Amazing Views at Cathedral Lakes
Cathedral Lakes provincial park offers some of the most magnificent panoramic views of alpine meadows, formidable ancient rock formations, and snow capped mountain ranges.
Tucked about 30 km southwest of Keremeos in the Similkamean region on southern British Columbia, Cathedral Lakes provincial park consists of a wide variety of hiking trails, lakes for fishing, boating (Quinsicoe Lake) and viewing, alpine meadows, and mountain ranges.
Cathedral Lakes base camp is approximately 8 km from the entrance of the provincial park at one of the park’s larger lakes, Quiniscoe Lake. The base camp, consisting of campgrounds and a privately maintained guest lodge with full amenities, can be accessed two ways: by a strenuous 5 hour plus hike through a forested trail that runs from the entrance of the park to the base camp, or by a 4x4 Jeep service that drives you and your gear up a very rough road in approximately 45 minutes.
When you arrive at the base camp, out of the cool gloom of the ponderosa pine forest, you will be struck by the glorious glacier-feed, azure Quiniscoe Lake. Once checked in at the lodge, or campground, you can set off on any one of the many hiking trails that cover the park. As you begin exploring the park you will be overwhelmed by the clean, clear, aqua-green, glacier-feed lakes that help give Cathedral Lakes its apt name. The brilliance of the lakes is given strong competition by the peaceful magnificence of the alpine meadows banked by the menacing mountain tops and icy glaciers that surround the provincial park.
If you are lucky enough to visit the park when the alpine meadows are in bloom, you will see a glorious array of abundant colour. If you are really lucky, you might sight, beyond the many species of birds, wildlife such as California Bighorn sheep, marmots (indigenous only to British Columbia), and mountain goats in the meadows, or drinking at the lakes.
One of the most popular trails to hike is the Cathedral Rim Trail (2500 meters about sea level). This trail shows off many spectacular views of the North Cascade and Coast Range Mountains and includes many of the ancient rock formations unique to Cathedral Lakes Park.
As you meander your way through the alpine meadows, and by the many lakes, you begin to climb up a glacier to the rim of Cathedral Lakes Park. As you work your way around the rim, one of the first sites that you see is the Devil's Woodpile.
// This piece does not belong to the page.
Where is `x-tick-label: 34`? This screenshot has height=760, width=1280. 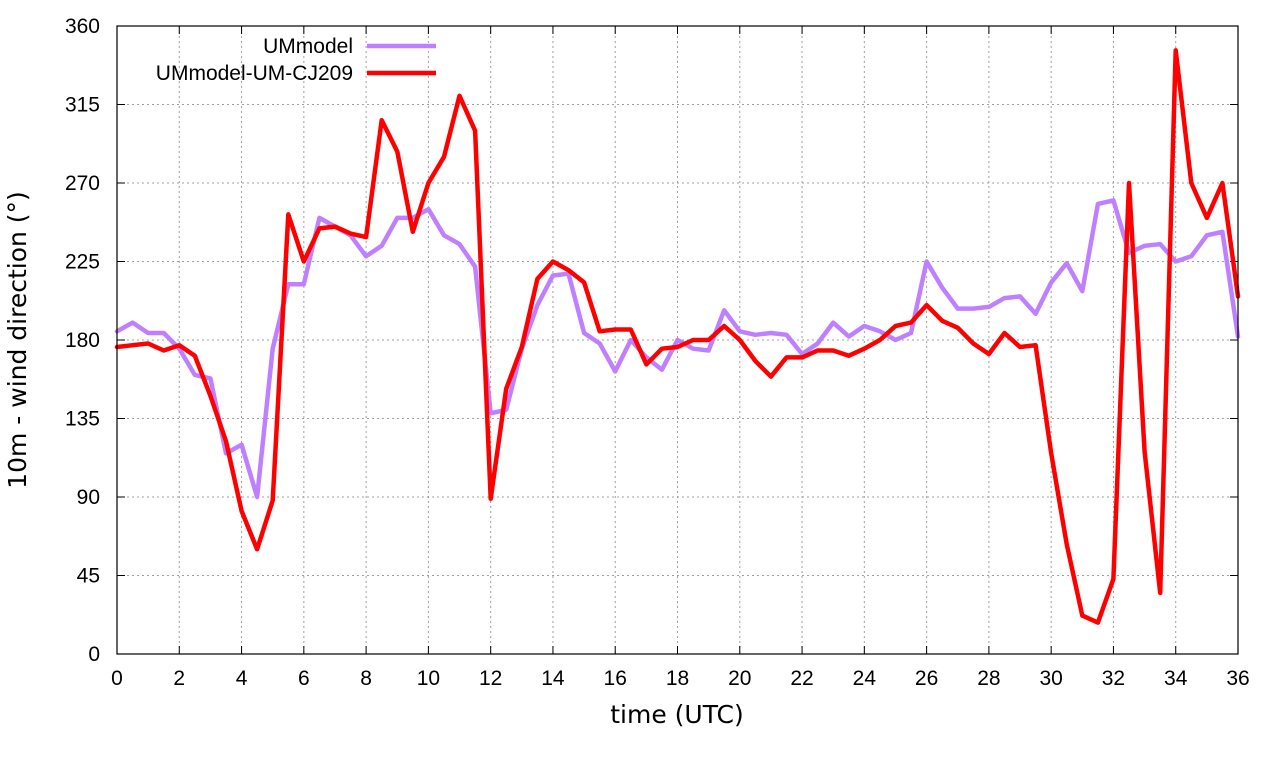 x-tick-label: 34 is located at coordinates (1176, 678).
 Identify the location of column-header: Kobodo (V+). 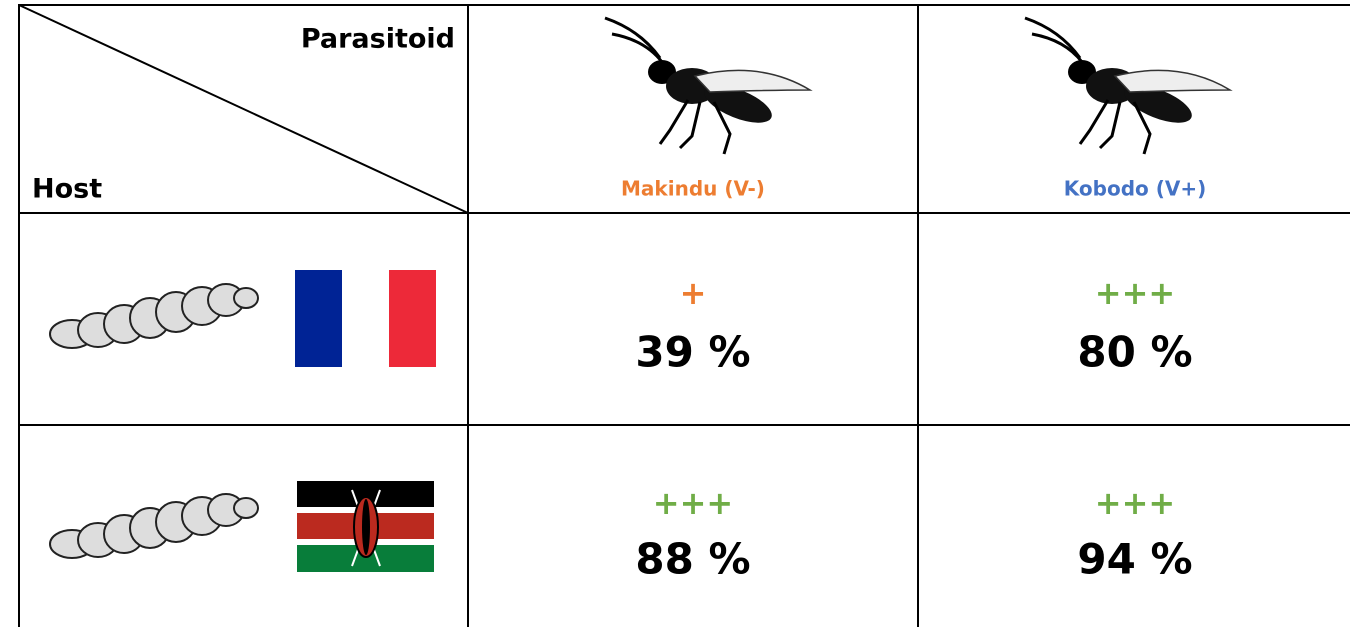
(1135, 189).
The Devil's Woodpile is a large outcropping of columnar basalt.
Further on, the trail leads you to Stone City, a quartz monozonite formation, untouched by the ice-age glaciers, and eroded by the action of the wind. Stone City appears as a number of very large rocks piled and stacked near one another, forming a rock skyscrapers and buildings. Also at the city, there are giant boulders delicately balanced on one another that look like large hamburgers.
As you climb higher along the rim, in the distance you can see, in the side of the Giant Cleft, the rock formation known as Smokey the Bear- given the name because of the resemblance to the famous forest fire fighter. When you eventually work your way to the Giant Cleft you will be at the last and most popular rock formation at the park. The Giant Cleft is a split in the mountain formed when softer basalt rocks eroded leaving a cleft in the harder granite. The easiest way to describe the cleft is that it looks like someone took a giant chainsaw and attempted to cut the mountain in half. While at the foot of the cleft, you can look through the mountain to the valley and mountain ranges on the other side of the mountain- a breathtaking sight!
Note: As the park is fairly popular during its open season from May to October, it is recommended that you make reservations at either the campground, or lodge before arriving. While hiking at the park, be wary of the weather as it can change at a moment's notice. Most of the trails are marked with stone markers as hikes rise above the tree line. Bring ample supplies such as water, food, and warm clothing, as there is no forest to protect you.